High computational demands pose a major obstacle to applying deep learning in real-time edge computing.
In contrast to conventional training methods such as backpropagation through time (BPTT), reservoir computing (RC) optimizes only readout weights and leaves all other connections fixed—enabling fast and low-cost learning.
Despite this simplicity, RC achieves high computational performance and has wide applicability for processing time-series data.

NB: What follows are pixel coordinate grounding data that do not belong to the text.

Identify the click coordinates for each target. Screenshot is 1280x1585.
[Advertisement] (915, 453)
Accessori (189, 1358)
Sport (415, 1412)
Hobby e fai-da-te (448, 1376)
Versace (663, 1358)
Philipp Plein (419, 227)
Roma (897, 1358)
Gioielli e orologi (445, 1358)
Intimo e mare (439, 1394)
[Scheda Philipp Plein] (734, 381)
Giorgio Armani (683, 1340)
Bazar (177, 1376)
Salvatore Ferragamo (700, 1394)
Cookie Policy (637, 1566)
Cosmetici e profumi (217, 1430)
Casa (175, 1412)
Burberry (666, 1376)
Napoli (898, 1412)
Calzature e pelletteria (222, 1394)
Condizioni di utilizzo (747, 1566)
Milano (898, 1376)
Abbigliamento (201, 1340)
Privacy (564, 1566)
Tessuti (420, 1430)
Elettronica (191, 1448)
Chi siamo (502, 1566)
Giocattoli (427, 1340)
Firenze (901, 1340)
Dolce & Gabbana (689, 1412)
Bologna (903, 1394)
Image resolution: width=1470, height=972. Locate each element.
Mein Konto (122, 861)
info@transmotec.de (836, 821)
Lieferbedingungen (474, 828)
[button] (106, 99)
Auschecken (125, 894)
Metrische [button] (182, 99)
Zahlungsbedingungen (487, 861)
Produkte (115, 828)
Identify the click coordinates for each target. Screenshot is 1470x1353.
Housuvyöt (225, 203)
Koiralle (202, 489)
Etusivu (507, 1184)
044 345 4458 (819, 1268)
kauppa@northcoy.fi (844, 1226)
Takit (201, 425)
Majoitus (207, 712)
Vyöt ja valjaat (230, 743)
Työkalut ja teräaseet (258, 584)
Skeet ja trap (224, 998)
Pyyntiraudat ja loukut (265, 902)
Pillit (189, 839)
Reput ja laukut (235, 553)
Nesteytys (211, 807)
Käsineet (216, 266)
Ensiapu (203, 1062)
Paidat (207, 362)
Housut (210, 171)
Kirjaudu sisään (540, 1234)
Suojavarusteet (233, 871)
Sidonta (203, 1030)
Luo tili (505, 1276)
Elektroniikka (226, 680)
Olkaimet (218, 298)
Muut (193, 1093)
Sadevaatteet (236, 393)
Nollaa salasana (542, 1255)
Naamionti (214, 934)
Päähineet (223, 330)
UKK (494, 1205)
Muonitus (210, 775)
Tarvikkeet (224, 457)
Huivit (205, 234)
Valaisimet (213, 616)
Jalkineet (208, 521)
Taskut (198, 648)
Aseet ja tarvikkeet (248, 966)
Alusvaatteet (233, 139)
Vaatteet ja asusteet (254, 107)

In a typical RC setup, the readout connections linking reservoir units to outputs are sparse, meaning that the size of the reservoir (N) is much larger than the number of readout units (L).

1.2 Questions

Understanding the relationship between (L) and the computational ability of a reservoir is essential for building cost-effective RC systems.
However, a guiding principle for determining an appropriate (L) has yet to be fully explored.

1.3 Key Idea

The authors investigate how memory capacity (MC) and nonlinear computational ability—two determinants of reservoir computational power—scale with (L), focusing on the role of neuronal correlations.
They use the same theoretical method as in Clark et al.

D. G. Clark, L. F. Abbott, and A. Litwin-Kumar, Dimension of activity in random neural networks, Phys. Rev. Lett. 131, 118401 (2023).

1.4 Key Conclusions and Results

  1. The memory capacity of an RNN increases monotonically with (L), though its growth rate declines as (L) grows.
  2. They develop a theory to analytically derive memory capacity for (L \sim O(\sqrt{N})).
    Using this framework, they show that even weak neuronal correlations—of magnitude (O(1 / \sqrt{N}))—play an essential role in the declining growth rate of memory capacity.
  3. Numerical simulations reveal that the ability to perform nonlinear tasks emerges supralinearly and sequentially as (L) increases.
    These results suggest that the number of readout connections should be task-dependent, tuned to the specific memory and nonlinearity requirements.

1.5 Why It Is Interesting

Clark’s previous work analyzed random recurrent neural networks, computing correlations between neurons across time steps.
It is natural to extend this framework to reservoir computing, since its recurrent connections are also random.

1.6 Questions Worth Exploring

If reservoir computing can be described in this way, could we build a version for transformers, given that Ganguli’s group has already developed a theory for random transformers?